June 16, 2008 · Comments Off

A rare combination of evanescent naïveté and greed that overwhelmed me a few days ago allowed several vicious spywares to make themselves at home in my computer. My friend emailed me a phenomenal book but in an obscure format which I was hoping to convert to PDF for reading on my Blackberry, however the suspiciously easily available converter came bundled with an unwelcome guilt of trolls. Thus my computer became infected. No anti-spyware was capable of a proper clean-up, and because the malicious software was even apt of cutting me off the Internet (unless I was logged into the emergency mode where sound didn’t work so I couldn’t watch Seinfeld), I decided to format my hard drive and install a new copy of Windows. And because I had owned no installation CD and the prices of software upgrades are no longer unbearable, I went to my favorite computer store to buy Vista Home Premium which I promptly installed on my laptop.

I am actually very surprised how smoothly the new operating system works. I was expecting lags in the new eye-candy-dominated user interface, given my graphics card isn’t the latest technological miracle, but so far I can only object the ridiculously slow process of application installations. I had to wait for at least three minutes before the initial set-up screen for my synching software appeared, and then another five minutes when the files were slowly copied. Nonetheless, the first skepciticms is overcome and with Firefox3 being available tomorrow, I am looking forward to several days of experimenting, just like in old days.

Update: by the way, the new Office allows blogging from its general interface. That’s lovely!

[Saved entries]
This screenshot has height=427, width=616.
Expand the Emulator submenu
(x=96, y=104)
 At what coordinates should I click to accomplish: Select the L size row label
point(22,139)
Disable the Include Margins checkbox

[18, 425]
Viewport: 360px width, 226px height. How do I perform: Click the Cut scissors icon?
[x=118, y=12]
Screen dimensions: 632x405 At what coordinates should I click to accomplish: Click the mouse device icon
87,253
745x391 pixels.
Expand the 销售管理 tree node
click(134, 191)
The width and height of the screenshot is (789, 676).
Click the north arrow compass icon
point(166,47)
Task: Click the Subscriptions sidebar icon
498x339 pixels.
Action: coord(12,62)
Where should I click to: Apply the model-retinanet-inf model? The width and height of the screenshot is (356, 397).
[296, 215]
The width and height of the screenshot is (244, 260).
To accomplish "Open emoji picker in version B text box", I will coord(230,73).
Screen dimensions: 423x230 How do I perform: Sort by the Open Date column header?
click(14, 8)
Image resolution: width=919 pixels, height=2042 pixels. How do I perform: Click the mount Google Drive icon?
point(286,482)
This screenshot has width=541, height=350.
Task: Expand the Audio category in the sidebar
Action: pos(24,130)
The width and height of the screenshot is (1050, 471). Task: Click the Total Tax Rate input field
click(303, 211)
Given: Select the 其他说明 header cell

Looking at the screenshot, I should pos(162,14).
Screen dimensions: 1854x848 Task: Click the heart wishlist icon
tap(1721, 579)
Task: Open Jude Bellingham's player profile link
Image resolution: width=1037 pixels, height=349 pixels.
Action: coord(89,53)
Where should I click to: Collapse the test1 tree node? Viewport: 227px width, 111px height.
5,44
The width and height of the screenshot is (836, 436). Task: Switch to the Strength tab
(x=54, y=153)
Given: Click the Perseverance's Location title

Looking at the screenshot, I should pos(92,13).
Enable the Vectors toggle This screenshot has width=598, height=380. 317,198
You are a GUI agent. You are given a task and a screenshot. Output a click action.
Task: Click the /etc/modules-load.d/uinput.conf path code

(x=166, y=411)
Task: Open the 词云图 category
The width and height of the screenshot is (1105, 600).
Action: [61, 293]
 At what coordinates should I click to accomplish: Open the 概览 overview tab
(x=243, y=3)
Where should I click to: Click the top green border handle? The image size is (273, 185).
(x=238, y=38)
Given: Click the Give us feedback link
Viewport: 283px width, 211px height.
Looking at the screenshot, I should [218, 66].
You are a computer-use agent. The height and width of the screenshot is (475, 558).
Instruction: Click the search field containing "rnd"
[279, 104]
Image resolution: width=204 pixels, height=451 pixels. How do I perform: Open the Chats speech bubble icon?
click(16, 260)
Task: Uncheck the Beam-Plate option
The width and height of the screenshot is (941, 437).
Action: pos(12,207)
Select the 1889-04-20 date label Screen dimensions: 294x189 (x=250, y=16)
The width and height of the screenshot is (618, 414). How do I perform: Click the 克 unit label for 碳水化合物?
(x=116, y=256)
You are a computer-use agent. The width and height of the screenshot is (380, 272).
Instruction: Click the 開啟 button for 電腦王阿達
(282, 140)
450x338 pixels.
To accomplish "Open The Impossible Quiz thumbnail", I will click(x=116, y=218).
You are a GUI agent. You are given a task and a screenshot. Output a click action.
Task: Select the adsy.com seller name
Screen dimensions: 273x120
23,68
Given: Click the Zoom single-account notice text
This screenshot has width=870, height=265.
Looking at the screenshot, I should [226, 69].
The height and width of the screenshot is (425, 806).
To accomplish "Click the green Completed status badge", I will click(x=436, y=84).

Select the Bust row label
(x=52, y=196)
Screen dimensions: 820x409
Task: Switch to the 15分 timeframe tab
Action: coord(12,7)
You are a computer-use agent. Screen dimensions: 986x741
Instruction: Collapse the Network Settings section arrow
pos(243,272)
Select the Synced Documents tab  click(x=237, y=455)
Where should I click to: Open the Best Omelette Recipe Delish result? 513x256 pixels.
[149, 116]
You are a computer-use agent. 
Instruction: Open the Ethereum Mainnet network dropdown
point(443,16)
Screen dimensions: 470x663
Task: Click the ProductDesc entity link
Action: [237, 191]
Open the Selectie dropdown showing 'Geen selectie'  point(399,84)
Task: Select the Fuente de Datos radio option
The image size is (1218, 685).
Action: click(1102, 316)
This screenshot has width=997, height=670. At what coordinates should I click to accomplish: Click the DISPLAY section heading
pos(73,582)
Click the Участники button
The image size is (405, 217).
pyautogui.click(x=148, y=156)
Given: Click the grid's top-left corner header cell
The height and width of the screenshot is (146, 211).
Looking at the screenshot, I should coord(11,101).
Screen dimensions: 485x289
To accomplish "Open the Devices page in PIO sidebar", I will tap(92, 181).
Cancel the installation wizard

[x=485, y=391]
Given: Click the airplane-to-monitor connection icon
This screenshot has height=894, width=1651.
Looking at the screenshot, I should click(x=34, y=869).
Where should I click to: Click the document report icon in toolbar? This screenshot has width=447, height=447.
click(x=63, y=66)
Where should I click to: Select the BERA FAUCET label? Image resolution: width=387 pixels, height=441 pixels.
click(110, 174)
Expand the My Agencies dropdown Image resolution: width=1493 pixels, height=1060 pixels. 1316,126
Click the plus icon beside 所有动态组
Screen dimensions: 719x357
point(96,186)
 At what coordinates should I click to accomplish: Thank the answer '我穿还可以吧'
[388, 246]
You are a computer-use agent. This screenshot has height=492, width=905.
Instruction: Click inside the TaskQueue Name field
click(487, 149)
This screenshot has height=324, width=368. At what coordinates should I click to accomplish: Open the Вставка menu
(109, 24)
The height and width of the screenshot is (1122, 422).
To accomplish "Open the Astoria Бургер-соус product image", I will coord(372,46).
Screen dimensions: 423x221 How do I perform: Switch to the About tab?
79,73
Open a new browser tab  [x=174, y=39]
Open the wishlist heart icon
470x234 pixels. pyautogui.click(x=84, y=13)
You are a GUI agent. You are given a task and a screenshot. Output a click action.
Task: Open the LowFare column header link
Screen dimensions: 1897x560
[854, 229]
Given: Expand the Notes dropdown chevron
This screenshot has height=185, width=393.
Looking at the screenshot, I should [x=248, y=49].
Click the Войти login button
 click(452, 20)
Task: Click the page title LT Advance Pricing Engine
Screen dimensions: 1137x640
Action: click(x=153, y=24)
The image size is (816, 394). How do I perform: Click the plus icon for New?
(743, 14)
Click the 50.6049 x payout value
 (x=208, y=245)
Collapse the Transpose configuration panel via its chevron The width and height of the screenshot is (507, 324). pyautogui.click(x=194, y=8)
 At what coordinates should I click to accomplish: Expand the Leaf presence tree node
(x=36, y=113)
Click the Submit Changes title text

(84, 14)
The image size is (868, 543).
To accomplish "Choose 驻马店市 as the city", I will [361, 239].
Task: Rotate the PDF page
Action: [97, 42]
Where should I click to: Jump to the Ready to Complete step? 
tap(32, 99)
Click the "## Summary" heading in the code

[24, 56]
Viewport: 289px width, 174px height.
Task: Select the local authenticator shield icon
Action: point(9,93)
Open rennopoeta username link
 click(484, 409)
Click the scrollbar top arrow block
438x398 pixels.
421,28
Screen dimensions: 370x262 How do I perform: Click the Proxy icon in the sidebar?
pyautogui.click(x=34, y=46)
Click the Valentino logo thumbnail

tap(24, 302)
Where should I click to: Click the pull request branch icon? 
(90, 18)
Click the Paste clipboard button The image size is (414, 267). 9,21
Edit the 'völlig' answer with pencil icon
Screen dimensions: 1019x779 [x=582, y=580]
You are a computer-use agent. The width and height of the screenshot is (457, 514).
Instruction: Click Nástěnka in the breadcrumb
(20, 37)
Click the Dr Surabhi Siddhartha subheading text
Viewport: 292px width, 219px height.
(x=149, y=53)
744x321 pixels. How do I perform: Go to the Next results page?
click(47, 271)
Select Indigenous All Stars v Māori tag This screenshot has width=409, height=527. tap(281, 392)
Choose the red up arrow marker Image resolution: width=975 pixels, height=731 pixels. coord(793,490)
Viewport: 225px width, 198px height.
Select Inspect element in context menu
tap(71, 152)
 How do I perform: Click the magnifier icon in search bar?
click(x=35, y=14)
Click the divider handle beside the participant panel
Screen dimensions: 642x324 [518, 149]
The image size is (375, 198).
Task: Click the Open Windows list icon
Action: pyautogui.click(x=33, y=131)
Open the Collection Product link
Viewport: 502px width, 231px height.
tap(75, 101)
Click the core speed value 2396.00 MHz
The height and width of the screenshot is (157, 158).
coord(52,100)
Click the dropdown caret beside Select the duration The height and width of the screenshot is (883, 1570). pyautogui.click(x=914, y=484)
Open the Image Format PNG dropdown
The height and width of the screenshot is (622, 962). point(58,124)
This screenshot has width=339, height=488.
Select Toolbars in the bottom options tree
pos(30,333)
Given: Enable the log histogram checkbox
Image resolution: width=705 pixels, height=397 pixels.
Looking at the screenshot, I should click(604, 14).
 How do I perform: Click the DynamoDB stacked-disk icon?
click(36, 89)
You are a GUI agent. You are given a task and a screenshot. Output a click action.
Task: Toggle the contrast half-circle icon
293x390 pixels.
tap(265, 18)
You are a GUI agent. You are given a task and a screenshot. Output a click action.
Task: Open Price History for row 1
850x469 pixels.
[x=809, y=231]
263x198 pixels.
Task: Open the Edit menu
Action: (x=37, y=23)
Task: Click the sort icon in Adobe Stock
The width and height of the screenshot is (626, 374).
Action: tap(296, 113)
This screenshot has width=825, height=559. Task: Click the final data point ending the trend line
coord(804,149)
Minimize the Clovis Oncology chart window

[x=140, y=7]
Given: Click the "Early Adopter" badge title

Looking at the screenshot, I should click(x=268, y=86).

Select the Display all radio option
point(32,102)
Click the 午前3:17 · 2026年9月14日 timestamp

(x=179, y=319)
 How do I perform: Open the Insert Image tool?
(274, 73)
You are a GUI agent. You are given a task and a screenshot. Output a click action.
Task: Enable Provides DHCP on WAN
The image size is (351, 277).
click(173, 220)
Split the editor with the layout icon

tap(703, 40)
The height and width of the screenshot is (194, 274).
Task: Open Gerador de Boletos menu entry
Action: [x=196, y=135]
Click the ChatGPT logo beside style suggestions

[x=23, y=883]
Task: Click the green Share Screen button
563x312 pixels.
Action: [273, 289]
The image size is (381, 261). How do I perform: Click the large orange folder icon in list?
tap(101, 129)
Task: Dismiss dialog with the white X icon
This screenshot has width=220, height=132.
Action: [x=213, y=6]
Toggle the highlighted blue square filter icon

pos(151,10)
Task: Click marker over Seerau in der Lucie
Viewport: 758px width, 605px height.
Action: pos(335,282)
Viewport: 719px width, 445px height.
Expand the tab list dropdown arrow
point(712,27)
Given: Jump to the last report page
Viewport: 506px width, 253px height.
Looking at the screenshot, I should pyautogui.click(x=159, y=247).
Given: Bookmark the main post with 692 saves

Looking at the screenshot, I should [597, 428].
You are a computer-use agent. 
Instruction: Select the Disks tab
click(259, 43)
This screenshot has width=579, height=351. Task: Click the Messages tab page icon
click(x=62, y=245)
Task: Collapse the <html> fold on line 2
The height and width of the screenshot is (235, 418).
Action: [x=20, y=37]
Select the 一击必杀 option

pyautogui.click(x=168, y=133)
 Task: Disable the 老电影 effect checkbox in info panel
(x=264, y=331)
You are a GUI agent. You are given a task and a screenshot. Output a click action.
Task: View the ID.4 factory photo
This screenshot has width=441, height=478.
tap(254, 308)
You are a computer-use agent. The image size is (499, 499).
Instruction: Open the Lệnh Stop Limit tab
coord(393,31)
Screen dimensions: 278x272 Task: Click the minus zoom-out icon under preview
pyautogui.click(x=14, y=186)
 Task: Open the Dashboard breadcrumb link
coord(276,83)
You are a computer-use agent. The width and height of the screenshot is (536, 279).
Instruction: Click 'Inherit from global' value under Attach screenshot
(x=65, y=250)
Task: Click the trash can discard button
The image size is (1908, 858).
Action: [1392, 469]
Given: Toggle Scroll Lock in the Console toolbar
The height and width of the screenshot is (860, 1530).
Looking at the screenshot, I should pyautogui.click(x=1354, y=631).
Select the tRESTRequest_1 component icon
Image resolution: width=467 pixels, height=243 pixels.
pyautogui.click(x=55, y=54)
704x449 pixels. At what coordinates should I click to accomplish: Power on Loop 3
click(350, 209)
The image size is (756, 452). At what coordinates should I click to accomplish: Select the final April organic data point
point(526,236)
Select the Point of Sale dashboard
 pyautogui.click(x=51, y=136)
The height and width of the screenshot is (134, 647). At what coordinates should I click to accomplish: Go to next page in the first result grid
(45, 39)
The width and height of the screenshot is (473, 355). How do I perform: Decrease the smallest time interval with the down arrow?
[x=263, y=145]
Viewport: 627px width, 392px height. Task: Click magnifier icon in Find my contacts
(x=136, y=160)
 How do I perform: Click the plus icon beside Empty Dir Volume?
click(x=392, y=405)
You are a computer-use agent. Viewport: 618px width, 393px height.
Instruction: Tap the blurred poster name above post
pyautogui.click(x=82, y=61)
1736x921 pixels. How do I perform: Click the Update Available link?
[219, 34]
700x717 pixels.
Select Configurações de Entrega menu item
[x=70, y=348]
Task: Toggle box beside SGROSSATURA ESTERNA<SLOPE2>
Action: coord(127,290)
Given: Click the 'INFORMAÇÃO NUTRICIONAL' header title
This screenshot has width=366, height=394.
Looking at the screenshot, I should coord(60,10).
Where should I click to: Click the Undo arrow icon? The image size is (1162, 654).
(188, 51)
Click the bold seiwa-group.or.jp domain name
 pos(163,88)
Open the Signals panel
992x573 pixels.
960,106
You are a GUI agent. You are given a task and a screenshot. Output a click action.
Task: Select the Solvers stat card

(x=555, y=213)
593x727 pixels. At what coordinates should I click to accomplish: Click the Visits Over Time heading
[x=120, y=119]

EXERCISE OBJECTIVE: In two sentences, summarize the post above about reinstalling Windows.

RESPONSE: A file converter, downloaded to turn an emailed book into a PDF for a Blackberry, infected the writer's computer with spyware that no anti-spyware could clean up, so the writer formatted the hard drive and installed a newly bought copy of Vista Home Premium. The new system has run more smoothly than expected, apart from very slow application installs, and the writer looks forward to days of experimenting and adds in an update that the new Office allows blogging from its general interface.